#### [Problem details]
Every line below should be duplicated exactly.

*** Block opens ***

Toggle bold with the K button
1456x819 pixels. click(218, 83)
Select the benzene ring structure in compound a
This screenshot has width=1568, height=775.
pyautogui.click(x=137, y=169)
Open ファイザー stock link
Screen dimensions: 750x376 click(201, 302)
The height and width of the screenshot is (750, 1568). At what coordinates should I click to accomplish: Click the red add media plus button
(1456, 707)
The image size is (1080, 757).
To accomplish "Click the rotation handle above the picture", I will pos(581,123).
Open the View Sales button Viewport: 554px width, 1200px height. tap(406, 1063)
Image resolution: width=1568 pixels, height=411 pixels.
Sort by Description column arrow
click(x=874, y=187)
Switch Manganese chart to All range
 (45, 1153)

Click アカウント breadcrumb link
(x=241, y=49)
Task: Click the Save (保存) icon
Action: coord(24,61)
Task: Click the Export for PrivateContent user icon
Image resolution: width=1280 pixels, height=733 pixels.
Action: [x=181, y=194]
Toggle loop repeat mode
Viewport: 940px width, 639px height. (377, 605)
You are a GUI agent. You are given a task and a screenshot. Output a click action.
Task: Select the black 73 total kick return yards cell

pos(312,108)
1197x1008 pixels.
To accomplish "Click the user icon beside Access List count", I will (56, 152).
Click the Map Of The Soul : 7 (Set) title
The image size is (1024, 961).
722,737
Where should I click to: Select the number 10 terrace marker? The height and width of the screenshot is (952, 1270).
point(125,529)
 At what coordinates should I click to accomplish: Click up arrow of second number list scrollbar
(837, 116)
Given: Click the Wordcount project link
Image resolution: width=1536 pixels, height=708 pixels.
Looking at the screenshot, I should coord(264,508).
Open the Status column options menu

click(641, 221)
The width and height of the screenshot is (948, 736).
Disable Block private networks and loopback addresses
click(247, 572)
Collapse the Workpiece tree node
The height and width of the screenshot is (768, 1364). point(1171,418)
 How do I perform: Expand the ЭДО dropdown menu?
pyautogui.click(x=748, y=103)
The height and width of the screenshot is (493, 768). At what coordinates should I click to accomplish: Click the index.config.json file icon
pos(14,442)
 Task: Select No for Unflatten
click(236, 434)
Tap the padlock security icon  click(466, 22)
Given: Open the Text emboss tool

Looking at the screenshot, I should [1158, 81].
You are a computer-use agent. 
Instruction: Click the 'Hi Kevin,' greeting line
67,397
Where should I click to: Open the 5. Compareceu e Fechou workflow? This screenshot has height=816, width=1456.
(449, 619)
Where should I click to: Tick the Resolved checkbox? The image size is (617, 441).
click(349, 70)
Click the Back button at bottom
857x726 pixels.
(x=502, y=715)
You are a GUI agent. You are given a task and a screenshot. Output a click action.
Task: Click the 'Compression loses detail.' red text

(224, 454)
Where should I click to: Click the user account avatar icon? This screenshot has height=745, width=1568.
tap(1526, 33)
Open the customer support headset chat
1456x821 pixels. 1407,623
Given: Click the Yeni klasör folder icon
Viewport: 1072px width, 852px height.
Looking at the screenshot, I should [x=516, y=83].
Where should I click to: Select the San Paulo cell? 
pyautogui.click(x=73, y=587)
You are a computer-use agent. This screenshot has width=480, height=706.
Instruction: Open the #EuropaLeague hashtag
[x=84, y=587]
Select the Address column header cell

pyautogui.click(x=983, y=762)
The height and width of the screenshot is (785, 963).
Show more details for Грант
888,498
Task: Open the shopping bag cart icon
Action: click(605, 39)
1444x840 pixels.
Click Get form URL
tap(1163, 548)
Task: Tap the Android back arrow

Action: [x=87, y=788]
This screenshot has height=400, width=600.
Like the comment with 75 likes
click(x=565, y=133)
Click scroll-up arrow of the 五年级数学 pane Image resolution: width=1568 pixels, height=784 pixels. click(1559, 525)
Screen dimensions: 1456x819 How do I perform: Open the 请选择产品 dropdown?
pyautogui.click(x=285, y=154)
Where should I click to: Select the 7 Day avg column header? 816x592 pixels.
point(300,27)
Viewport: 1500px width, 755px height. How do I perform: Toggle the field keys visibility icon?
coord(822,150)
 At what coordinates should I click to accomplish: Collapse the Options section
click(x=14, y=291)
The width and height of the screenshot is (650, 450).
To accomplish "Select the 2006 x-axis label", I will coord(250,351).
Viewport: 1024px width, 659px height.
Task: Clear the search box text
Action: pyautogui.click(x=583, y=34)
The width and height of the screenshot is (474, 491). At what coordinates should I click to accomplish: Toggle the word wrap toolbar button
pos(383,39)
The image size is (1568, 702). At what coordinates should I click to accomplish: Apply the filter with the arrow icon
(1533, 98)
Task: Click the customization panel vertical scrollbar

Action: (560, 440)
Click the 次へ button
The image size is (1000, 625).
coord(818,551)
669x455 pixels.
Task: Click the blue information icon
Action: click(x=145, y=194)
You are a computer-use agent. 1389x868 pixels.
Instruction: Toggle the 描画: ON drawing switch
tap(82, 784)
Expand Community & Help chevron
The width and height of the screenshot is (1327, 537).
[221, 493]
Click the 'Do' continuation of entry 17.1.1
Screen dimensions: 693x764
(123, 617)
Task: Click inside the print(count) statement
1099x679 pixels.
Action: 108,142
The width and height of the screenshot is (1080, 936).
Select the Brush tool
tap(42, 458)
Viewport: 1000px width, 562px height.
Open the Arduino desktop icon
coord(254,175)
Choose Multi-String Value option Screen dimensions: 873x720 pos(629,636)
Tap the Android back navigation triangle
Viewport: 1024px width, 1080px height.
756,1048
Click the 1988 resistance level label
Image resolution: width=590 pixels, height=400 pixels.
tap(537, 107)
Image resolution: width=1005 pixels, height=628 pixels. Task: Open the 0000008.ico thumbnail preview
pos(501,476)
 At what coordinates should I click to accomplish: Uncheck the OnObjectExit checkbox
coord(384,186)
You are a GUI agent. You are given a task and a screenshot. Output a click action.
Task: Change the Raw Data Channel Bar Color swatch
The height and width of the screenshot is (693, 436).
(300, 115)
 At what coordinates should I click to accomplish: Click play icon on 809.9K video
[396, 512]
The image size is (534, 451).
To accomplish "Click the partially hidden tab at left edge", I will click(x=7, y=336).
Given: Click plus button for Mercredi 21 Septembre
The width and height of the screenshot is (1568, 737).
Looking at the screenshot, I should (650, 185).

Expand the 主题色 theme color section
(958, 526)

*** Block closes ***

#### [Reply to the exercise]
Toggle bold with the K button
1456x819 pixels. click(218, 83)
Select the benzene ring structure in compound a
This screenshot has width=1568, height=775.
pyautogui.click(x=137, y=169)
Open ファイザー stock link
Screen dimensions: 750x376 click(201, 302)
The height and width of the screenshot is (750, 1568). At what coordinates should I click to accomplish: Click the red add media plus button
(1456, 707)
The image size is (1080, 757).
To accomplish "Click the rotation handle above the picture", I will pos(581,123).
Open the View Sales button Viewport: 554px width, 1200px height. tap(406, 1063)
Image resolution: width=1568 pixels, height=411 pixels.
Sort by Description column arrow
click(x=874, y=187)
Switch Manganese chart to All range
 (45, 1153)

Click アカウント breadcrumb link
(x=241, y=49)
Task: Click the Save (保存) icon
Action: coord(24,61)
Task: Click the Export for PrivateContent user icon
Image resolution: width=1280 pixels, height=733 pixels.
Action: [x=181, y=194]
Toggle loop repeat mode
Viewport: 940px width, 639px height. (377, 605)
You are a GUI agent. You are given a task and a screenshot. Output a click action.
Task: Select the black 73 total kick return yards cell

pos(312,108)
1197x1008 pixels.
To accomplish "Click the user icon beside Access List count", I will (56, 152).
Click the Map Of The Soul : 7 (Set) title
The image size is (1024, 961).
722,737
Where should I click to: Select the number 10 terrace marker? The height and width of the screenshot is (952, 1270).
point(125,529)
 At what coordinates should I click to accomplish: Click up arrow of second number list scrollbar
(837, 116)
Given: Click the Wordcount project link
Image resolution: width=1536 pixels, height=708 pixels.
Looking at the screenshot, I should coord(264,508).
Open the Status column options menu

click(641, 221)
The width and height of the screenshot is (948, 736).
Disable Block private networks and loopback addresses
click(247, 572)
Collapse the Workpiece tree node
The height and width of the screenshot is (768, 1364). point(1171,418)
 How do I perform: Expand the ЭДО dropdown menu?
pyautogui.click(x=748, y=103)
The height and width of the screenshot is (493, 768). At what coordinates should I click to accomplish: Click the index.config.json file icon
pos(14,442)
 Task: Select No for Unflatten
click(236, 434)
Tap the padlock security icon  click(466, 22)
Given: Open the Text emboss tool

Looking at the screenshot, I should [1158, 81].
You are a computer-use agent. 
Instruction: Click the 'Hi Kevin,' greeting line
67,397
Where should I click to: Open the 5. Compareceu e Fechou workflow? This screenshot has height=816, width=1456.
(449, 619)
Where should I click to: Tick the Resolved checkbox? The image size is (617, 441).
click(349, 70)
Click the Back button at bottom
857x726 pixels.
(x=502, y=715)
You are a GUI agent. You are given a task and a screenshot. Output a click action.
Task: Click the 'Compression loses detail.' red text

(224, 454)
Where should I click to: Click the user account avatar icon? This screenshot has height=745, width=1568.
tap(1526, 33)
Open the customer support headset chat
1456x821 pixels. 1407,623
Given: Click the Yeni klasör folder icon
Viewport: 1072px width, 852px height.
Looking at the screenshot, I should [x=516, y=83].
Where should I click to: Select the San Paulo cell? 
pyautogui.click(x=73, y=587)
You are a computer-use agent. This screenshot has width=480, height=706.
Instruction: Open the #EuropaLeague hashtag
[x=84, y=587]
Select the Address column header cell

pyautogui.click(x=983, y=762)
The height and width of the screenshot is (785, 963).
Show more details for Грант
888,498
Task: Open the shopping bag cart icon
Action: click(605, 39)
1444x840 pixels.
Click Get form URL
tap(1163, 548)
Task: Tap the Android back arrow

Action: [x=87, y=788]
This screenshot has height=400, width=600.
Like the comment with 75 likes
click(x=565, y=133)
Click scroll-up arrow of the 五年级数学 pane Image resolution: width=1568 pixels, height=784 pixels. click(1559, 525)
Screen dimensions: 1456x819 How do I perform: Open the 请选择产品 dropdown?
pyautogui.click(x=285, y=154)
Where should I click to: Select the 7 Day avg column header? 816x592 pixels.
point(300,27)
Viewport: 1500px width, 755px height. How do I perform: Toggle the field keys visibility icon?
coord(822,150)
 At what coordinates should I click to accomplish: Collapse the Options section
click(x=14, y=291)
The width and height of the screenshot is (650, 450).
To accomplish "Select the 2006 x-axis label", I will coord(250,351).
Viewport: 1024px width, 659px height.
Task: Clear the search box text
Action: pyautogui.click(x=583, y=34)
The width and height of the screenshot is (474, 491). At what coordinates should I click to accomplish: Toggle the word wrap toolbar button
pos(383,39)
The image size is (1568, 702). At what coordinates should I click to accomplish: Apply the filter with the arrow icon
(1533, 98)
Task: Click the customization panel vertical scrollbar

Action: (560, 440)
Click the 次へ button
The image size is (1000, 625).
coord(818,551)
669x455 pixels.
Task: Click the blue information icon
Action: click(x=145, y=194)
You are a computer-use agent. 1389x868 pixels.
Instruction: Toggle the 描画: ON drawing switch
tap(82, 784)
Expand Community & Help chevron
The width and height of the screenshot is (1327, 537).
[221, 493]
Click the 'Do' continuation of entry 17.1.1
Screen dimensions: 693x764
(123, 617)
Task: Click inside the print(count) statement
1099x679 pixels.
Action: 108,142
The width and height of the screenshot is (1080, 936).
Select the Brush tool
tap(42, 458)
Viewport: 1000px width, 562px height.
Open the Arduino desktop icon
coord(254,175)
Choose Multi-String Value option Screen dimensions: 873x720 pos(629,636)
Tap the Android back navigation triangle
Viewport: 1024px width, 1080px height.
756,1048
Click the 1988 resistance level label
Image resolution: width=590 pixels, height=400 pixels.
tap(537, 107)
Image resolution: width=1005 pixels, height=628 pixels. Task: Open the 0000008.ico thumbnail preview
pos(501,476)
 At what coordinates should I click to accomplish: Uncheck the OnObjectExit checkbox
coord(384,186)
You are a GUI agent. You are given a task and a screenshot. Output a click action.
Task: Change the Raw Data Channel Bar Color swatch
The height and width of the screenshot is (693, 436).
(300, 115)
 At what coordinates should I click to accomplish: Click play icon on 809.9K video
[396, 512]
The image size is (534, 451).
To accomplish "Click the partially hidden tab at left edge", I will click(x=7, y=336).
Given: Click plus button for Mercredi 21 Septembre
The width and height of the screenshot is (1568, 737).
Looking at the screenshot, I should (650, 185).

Expand the 主题色 theme color section
(958, 526)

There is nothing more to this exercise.